Mr McGuinness told the Financial Times that holding a referendum on EU membership was like asking Northern Ireland to jump into “uncharted waters”. The former IRA commander warned that the Conservative party was in danger of “sleepwalking” into a vote that could bring the UK out of the bloc.
“The big difficulty I have with all of this is that on a lot of occasions these things don’t happen by design but they happen by accident,” he said.
Peter Robinson, first minister in the Northern Ireland executive, told the FT he was personally in the “eurosceptic classification”, closely aligned with William Hague’s view that the bloc made sense as an element of commerce but not as one political entity. But the leader of the Democratic Unionist party said a vote by the UK to leave the EU would potentially damage the local economy.
“We have done well out of EU peace funding,” he said.
“But even more important than that, Northern Ireland has been used by many companies, particularly US companies, as [their] location . . . in Europe.

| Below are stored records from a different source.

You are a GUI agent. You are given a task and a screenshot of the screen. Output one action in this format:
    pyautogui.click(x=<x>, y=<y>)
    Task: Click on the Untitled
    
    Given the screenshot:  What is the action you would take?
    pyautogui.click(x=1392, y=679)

So if you take the UK out of Europe obviously that has an impact,” said Mr Robinson.
The DUP, which is the biggest unionist party in Northern Ireland, is traditionally eurosceptic. Nigel Dodds, deputy leader of the DUP and one of the party’s MPs at Westminster, last week co-sponsored Tory MP James Wharton’s EU referendum bill, which aims to enshrine in law that a UK referendum on EU membership must be held by 2017.